Additionally, the brain-derived neurotrophic factor (BDNF) polymorphism is suggested to have an impact on transcranial stimulation-induced plasticity in humans, which differs according to the mechanism of plasticity induction [79].

5.3. Suitability of the Paradigm

Van Boxtel and colleagues have discussed whether “there is a centrally located inhibitory mechanism” [80], which “suppresses irrelevant responses” and whether “inhibition is localized to right IFG alone” [3]. rIFG is known to be important in different inhibition paradigms besides the Go/NoGo, e.g., the “stop after go” paradigm. Depending on the paradigm, different networks are activated during motor inhibition. Comparing the activation in a stop signal, Go/NoGo, and antisaccade paradigm, pre-SMA and different regions of IFC are activated, but still they are related to an activation of rIFG [2]. We decided to use the Go/NoGo paradigm to be able to compare our results to those of previous studies [6].

Early findings by Menon and colleagues [81] have provided evidence for a distributed error processing system in the human brain that overlaps partially with brain regions involved in response inhibition and competition. The authors found that the IFC is activated both during response inhibition and error processing. Since in the study of Mazaheri et al. [6], response inhibition and error monitoring are combined, possibly stimulating the IFC, rather than the rIFG would lead to an improvement in the Go/NoGo task.

Task difficulty is also another contributor to the state-dependent nature of the effects of tES [82]. For healthy students, our Go/NoGo task is a relatively easy and simple task. Therefore, ceiling effects may have masked any change in performance. Yet, subjects made relatively high number of errors, possibly due to the comparatively short and jittered response window and the long duration of the task, leaving sufficient room for improvement in most subjects.

6. Conclusion Suggestions for Improvements

Based on behavioral data, we could not show effects of 6 Hz tACS and tRNS on response inhibition in healthy adults. The lack of the well-described effect supports the notion that the setup of our montage and paradigm might not have been effective in showing improved performance during and after 6 Hz tACS.

A behavioral baseline would be an additional possibility to control for intraindividual differences.
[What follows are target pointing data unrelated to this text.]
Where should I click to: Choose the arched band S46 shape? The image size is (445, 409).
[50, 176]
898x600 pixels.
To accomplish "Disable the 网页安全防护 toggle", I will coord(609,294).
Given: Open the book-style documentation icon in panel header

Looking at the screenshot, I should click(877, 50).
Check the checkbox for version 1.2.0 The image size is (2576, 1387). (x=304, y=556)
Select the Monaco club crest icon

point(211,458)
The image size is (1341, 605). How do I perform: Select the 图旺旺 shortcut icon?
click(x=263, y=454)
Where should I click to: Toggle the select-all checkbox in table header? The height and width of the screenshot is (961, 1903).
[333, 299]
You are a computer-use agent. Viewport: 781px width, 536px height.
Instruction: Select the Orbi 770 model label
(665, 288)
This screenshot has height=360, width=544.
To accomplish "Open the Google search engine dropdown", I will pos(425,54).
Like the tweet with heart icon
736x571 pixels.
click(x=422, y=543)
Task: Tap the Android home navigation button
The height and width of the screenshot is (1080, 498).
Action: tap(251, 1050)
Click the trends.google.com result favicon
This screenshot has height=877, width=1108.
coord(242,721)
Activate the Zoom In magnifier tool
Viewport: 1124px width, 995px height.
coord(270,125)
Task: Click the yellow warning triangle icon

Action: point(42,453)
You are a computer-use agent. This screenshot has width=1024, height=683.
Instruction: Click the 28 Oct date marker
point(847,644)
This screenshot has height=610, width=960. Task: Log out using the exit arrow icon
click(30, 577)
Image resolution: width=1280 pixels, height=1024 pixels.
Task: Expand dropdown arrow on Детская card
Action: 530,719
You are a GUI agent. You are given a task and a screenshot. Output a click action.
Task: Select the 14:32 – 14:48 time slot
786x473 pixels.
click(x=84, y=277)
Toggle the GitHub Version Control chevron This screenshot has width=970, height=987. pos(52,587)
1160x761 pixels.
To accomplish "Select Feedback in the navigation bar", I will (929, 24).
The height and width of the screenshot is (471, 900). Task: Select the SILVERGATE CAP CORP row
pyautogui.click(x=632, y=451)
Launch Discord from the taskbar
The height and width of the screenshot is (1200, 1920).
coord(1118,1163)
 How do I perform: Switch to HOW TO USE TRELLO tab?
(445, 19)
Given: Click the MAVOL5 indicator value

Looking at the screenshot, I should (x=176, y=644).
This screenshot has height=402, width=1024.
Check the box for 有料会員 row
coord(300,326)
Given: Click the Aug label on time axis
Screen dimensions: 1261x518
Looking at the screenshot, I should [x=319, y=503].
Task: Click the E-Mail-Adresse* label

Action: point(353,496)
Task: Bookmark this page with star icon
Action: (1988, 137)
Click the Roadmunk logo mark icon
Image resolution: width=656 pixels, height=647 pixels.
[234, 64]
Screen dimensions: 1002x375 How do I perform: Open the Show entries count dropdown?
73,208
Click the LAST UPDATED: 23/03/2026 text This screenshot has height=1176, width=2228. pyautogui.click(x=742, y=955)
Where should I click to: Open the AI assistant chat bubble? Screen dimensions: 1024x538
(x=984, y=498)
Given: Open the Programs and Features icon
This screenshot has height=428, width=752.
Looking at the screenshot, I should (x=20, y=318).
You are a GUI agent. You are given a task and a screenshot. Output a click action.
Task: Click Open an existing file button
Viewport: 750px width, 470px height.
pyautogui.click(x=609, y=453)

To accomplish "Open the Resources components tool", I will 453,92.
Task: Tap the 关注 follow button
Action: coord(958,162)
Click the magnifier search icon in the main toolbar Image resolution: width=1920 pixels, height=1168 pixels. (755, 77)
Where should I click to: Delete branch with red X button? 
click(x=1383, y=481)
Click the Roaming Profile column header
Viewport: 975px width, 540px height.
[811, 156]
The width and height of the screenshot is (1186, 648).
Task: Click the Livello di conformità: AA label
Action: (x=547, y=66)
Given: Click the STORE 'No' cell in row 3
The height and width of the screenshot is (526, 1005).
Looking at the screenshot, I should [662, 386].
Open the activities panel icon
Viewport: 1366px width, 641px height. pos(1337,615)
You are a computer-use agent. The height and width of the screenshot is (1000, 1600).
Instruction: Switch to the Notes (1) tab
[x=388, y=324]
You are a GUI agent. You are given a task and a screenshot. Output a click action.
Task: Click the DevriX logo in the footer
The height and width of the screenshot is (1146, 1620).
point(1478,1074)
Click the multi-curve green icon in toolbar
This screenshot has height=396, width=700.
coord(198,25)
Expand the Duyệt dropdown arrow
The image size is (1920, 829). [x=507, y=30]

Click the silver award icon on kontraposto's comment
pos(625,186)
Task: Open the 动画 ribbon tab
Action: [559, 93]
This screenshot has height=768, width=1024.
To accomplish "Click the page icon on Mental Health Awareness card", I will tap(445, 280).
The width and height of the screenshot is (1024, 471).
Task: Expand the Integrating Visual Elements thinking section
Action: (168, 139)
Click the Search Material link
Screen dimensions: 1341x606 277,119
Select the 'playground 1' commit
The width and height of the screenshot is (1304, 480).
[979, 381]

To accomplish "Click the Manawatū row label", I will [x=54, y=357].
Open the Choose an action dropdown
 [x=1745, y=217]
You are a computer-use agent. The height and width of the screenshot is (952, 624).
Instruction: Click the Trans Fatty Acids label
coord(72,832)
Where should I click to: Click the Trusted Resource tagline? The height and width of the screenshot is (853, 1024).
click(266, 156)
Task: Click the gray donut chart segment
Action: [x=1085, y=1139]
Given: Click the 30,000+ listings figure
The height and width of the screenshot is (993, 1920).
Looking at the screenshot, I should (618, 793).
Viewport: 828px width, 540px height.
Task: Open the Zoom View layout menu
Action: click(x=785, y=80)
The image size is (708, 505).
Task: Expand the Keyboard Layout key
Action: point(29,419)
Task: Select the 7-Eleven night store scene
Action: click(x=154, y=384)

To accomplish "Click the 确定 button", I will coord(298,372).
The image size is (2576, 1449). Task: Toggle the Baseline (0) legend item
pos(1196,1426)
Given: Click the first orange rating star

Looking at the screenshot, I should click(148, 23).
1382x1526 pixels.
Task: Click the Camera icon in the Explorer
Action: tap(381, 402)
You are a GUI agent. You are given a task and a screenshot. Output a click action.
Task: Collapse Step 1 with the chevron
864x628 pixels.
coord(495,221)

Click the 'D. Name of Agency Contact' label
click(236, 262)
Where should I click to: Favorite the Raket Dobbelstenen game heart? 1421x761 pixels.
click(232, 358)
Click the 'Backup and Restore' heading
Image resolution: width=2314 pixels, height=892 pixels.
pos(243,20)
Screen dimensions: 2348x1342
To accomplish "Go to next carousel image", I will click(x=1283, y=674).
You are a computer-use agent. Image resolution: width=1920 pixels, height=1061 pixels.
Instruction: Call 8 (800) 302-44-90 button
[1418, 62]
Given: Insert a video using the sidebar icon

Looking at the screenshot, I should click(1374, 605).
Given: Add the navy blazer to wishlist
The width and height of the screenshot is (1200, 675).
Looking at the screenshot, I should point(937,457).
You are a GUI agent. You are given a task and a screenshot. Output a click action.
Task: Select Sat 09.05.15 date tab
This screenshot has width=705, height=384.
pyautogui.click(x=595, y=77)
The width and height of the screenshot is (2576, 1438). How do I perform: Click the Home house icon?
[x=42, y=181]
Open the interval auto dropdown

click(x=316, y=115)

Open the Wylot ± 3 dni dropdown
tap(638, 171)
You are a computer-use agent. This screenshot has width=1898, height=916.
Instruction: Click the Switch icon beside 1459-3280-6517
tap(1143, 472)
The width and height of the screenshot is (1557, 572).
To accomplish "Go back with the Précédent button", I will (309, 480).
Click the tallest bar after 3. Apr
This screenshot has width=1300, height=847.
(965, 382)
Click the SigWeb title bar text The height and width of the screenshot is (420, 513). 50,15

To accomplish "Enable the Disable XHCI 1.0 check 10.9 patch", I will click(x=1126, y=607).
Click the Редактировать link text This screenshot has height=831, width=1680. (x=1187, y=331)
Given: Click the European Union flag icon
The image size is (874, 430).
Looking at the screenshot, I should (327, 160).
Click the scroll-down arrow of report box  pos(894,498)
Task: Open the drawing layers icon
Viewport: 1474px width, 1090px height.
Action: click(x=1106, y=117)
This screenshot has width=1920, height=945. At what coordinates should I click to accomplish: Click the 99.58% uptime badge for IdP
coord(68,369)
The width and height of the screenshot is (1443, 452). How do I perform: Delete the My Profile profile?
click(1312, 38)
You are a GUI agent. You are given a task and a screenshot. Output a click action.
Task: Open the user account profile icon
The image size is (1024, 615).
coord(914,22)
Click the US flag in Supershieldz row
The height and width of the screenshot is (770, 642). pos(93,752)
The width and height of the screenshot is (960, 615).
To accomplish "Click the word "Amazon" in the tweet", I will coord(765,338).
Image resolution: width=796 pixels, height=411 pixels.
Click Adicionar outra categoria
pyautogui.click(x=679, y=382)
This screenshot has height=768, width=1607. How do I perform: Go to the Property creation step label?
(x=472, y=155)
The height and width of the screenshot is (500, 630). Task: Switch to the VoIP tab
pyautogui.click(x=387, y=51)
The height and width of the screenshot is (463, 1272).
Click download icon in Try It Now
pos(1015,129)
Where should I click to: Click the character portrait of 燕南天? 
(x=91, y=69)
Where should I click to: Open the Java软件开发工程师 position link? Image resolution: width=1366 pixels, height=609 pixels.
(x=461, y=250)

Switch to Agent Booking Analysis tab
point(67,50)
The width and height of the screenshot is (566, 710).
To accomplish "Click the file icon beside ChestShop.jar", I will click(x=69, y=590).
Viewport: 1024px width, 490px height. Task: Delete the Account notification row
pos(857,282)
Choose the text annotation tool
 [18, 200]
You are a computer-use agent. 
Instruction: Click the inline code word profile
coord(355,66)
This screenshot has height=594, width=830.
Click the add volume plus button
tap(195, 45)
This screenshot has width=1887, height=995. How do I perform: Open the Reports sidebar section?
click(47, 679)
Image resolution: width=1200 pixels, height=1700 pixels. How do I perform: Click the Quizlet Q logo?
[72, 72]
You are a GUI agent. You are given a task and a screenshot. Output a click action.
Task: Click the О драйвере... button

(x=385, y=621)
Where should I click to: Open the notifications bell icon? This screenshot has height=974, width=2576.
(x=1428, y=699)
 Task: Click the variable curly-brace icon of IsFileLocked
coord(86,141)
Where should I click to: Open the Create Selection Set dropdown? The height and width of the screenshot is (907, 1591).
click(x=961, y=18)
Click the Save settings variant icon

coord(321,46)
Yet, the lack of a baseline measure in our study poses a clear limitation. However, our within-subject design enables the comparison to a sham condition as a control condition with sessions at the same time of the day.

To determine whether the negative results translate to a larger population, a higher number of participants is required. The results derived from our study could contribute to the exploration of effects of noninvasive transcranial brain stimulation in a healthy population and should help to optimize existing stimulation protocols. Further studies should include simultaneous EEG recordings to investigate the underlying neurophysiological processes. Sharing negative findings will have (1) positive impact on future research questions and study design and (2) will improve knowledge acquisition of noninvasive transcranial brain stimulation techniques.